Hauling rocks from one part of your yard to another might make you feel like Superwoman -- but always take care to do it safely. Trying to lift rocks that are too heavy or doing it the wrong way could result in long-term injuries to your back. That could derail your effort to impress the neighbors with your landscaping prowess.
Wear a sturdy pair of shoes that cover your toes, have a solid sole and laces or other attachments that keep the shoes on your feet.
Test the weight of one of the smallest stones in a large pile to give you an idea of the general density and weight of that type of rock. Then, choose a slightly heavier rock that looks manageable to lift. Don't choose the largest rock right off the bat.
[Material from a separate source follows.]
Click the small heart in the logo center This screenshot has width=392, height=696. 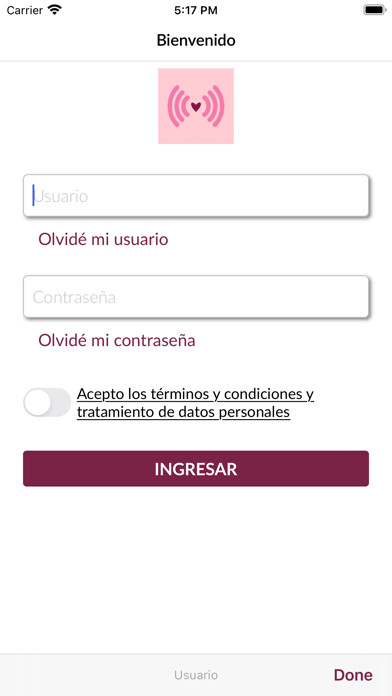(x=196, y=107)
Stand near the rock and bend at the knees, keep your back straight, and tuck in your chin. Move one foot slightly in front of the other to give you more stability. You can also rest one knee on the ground, keeping the other foot resting solidly on the ground. Try to find an even part of ground to stand on.
Grab the sides of the rock with your palms first, and then wrap your fingers securely around it.
Push up with your legs, working to avoid bending at the waist, which will cause you to lift with your back. If you can't straighten your legs, the load is probably too heavy to lift. If you're in a knee-down position, stand up slowly, maintaining a natural curve in your back.
Take small steps, keeping your arms close to your body and keeping your core muscles tight.
Bend at the knees, squatting instead of kneeling, to lower the rock to the desired spot.